WHAT THE TASK ASKS. Can you give back the part of the material that opens at its first line and closes with the line containing "Add Shiseido Benefiance", swapping "sidebar" for "navigation panel" and leaving everything else unchanged?

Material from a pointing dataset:
** begin **

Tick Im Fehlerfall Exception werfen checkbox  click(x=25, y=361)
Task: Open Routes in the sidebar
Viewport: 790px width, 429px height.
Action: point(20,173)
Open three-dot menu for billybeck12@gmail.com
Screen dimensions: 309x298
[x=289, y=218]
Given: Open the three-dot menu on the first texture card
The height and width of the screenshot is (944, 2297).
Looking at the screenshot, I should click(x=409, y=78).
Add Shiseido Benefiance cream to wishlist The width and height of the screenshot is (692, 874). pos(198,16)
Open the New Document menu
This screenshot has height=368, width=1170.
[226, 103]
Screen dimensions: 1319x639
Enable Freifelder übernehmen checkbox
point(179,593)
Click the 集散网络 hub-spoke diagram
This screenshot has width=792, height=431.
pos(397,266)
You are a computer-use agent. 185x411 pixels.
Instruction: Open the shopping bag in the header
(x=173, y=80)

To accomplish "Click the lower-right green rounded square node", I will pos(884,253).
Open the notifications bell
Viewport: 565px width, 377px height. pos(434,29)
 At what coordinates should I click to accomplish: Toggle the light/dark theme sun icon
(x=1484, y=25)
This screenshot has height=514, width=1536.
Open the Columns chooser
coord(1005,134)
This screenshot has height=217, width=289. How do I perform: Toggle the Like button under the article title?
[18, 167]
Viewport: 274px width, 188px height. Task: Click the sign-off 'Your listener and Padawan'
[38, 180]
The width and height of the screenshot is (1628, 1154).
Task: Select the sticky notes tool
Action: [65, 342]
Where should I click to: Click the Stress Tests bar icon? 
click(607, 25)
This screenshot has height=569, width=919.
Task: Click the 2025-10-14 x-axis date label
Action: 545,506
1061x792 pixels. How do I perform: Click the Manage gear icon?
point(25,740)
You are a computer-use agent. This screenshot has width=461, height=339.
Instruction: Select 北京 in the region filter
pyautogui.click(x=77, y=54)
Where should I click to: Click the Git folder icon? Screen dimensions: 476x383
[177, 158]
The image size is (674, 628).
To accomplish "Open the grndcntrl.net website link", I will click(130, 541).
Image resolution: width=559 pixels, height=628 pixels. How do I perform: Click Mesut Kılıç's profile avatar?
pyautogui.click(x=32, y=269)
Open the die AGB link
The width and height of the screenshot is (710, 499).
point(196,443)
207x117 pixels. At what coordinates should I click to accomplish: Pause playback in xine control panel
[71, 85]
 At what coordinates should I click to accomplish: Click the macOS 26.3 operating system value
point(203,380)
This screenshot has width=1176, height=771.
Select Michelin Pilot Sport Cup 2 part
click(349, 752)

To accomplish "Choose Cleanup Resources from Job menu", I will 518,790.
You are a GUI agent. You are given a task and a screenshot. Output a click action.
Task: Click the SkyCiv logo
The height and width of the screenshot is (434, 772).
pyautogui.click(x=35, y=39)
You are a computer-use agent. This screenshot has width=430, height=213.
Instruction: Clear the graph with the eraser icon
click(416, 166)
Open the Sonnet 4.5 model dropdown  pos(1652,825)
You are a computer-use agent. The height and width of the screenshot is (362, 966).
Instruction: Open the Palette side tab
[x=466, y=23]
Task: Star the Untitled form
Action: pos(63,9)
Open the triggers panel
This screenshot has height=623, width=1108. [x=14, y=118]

** end **

ANSWER.
Tick Im Fehlerfall Exception werfen checkbox  click(x=25, y=361)
Task: Open Routes in the navigation panel
Viewport: 790px width, 429px height.
Action: point(20,173)
Open three-dot menu for billybeck12@gmail.com
Screen dimensions: 309x298
[x=289, y=218]
Given: Open the three-dot menu on the first texture card
The height and width of the screenshot is (944, 2297).
Looking at the screenshot, I should click(x=409, y=78).
Add Shiseido Benefiance cream to wishlist The width and height of the screenshot is (692, 874). pos(198,16)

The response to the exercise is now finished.